「初対面の印象は鋭くて、温度が低い。強い、堅い。それなのに話すと温かい。引力のように、エネルギーを吸い取られるような…男が男に惚れる、まさにそんな感じでした」
昨夏、大杉漣さん(享年66)と初めて顔合わせしたときのことをそう振り返るのは、いま話題の新進俳優・玉置玲央(33)。玉置は、大杉さんにとって最後の主演作で、初めてプロデュースも務めた公開中の映画『教誨師』で映画デビュー。大量殺人者の若者・高宮役を演じている。

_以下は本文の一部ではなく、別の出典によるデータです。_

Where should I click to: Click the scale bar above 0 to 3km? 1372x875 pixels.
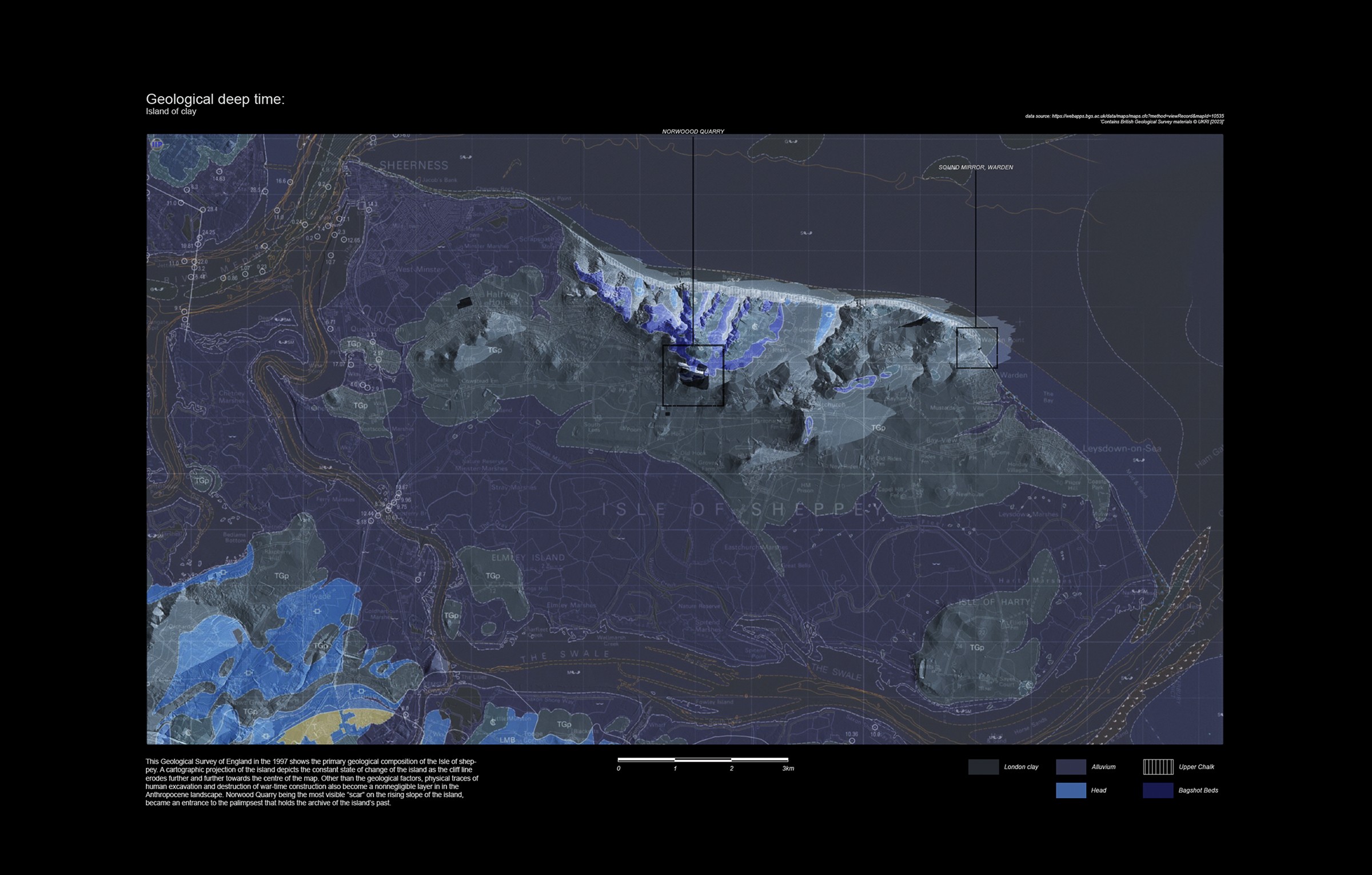pos(703,760)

「教誨師」とは受刑者に対して道徳心の育成、心の救済につとめ、彼らが改心できるように導く聖職者のこと。プロテスタントの牧師・佐伯役の大杉さんは「教誨師」として高宮ら一癖も二癖もある計6人の死刑囚と対峙する。大杉さんの妻で所属事務所『ZACCO』の代表取締役社長だった弘美さんが玉置の出演舞台を見て、大杉さんに推薦。今作の重要な難役に抜擢された。

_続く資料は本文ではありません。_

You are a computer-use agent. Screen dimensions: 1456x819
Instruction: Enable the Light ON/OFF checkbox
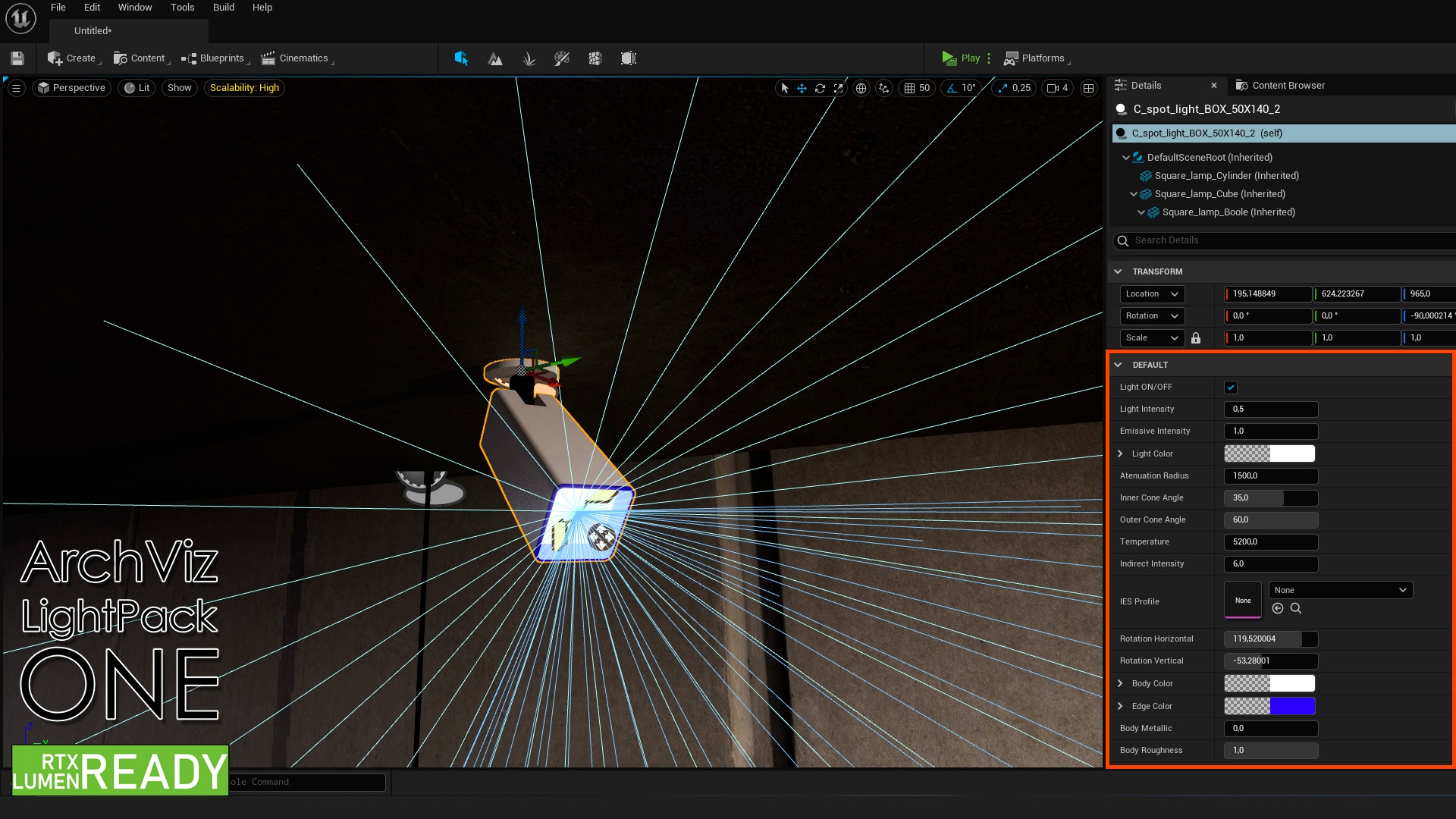pyautogui.click(x=1230, y=388)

「現場入りするまでは自分なりに準備して高宮という役を考えていたんですが、なかなか掴めなくて。けっこうな数のリハーサルをしても悩んでいたんです。本番直前、前室で漣さんと台本の読み合わせしていたらボソッと『いろいろ考えなくても、心底からやりとりすればそれがお芝居になって役になるから、大丈夫だよ』って。高宮という役柄、映画の初出演……いろいろ気負っていた僕が、その言葉ですごく楽になったんです。自分のやってきたことが、間違いじゃなかったんだ。繰り返せば、いいお芝居ができる。自分の役者人生、キャリアの上でも、漣さんのこの言葉を指針に今後もやっていける、そう思ったんです。今回の撮影では最後まで好きにやらせてくださいました」
映画の撮影は1週間程度で終わったという。
「クランクアップした日、僕は撮影がなかったので遊びに行ったんです。漣さんはその帰り、車で送ってくれて『このメンバーでいろいろ考えているので、また、どっかでやりましょう』と言ってくださったんです。本当に嬉しかったですね」
(C)「教誨師」members
今年1月、大杉さんは玉置出演の舞台『秘密の花園』を観に来たという。4月、大杉さんは新国立劇場で舞台に立つ予定だった。玉置も同時期、新国立劇場で別の舞台に出ていることから大杉さんからは「また、そのとき会えるな。帰り、ウチでメシ食べていけばいい」と言われていたという。再会の約束は、残念ながら叶わなかった――。
「漣さんは『この人になら一生ついていきたい』と思う役者さんでした。僕の撮影の最終日に、漣さんから新品の手鏡をいただいたんです。昔からずっと楽屋や前室では手鏡を使っていたみたいで。漣さんのお世話になった方が作られたお手製の手鏡で、“漣”って判子も入っていたんです。『僕がこれを渡したのは、光石くんと玲央くんだけだ』って。これは僕の宝物。今も持ち歩いて、舞台のときには必ず使っているんです」
そう言って天を仰ぐ玉置。最後に本誌にこんなメッセ―ジを送ってくれた。
「この映画はなぜ、生きるのかがテーマです。ご縁があって僕は大杉さんと共演できました。ぜひ、読者の方にも映画をご覧になっていただいて、ご縁をつないでいけたらと思っています」
【 玉置玲央(Tamaoki Reo)】
1985年、東京都出身。劇団柿喰う客のメンバーとして活躍。高い身体能力を武器に、多数の舞台に出演。近年は映像にも活動の場を広げ、大河ドラマ『真田丸』(16年、NHK総合)『都庁爆破!』(18年、TBS系)などに出演。本作が映画初出演。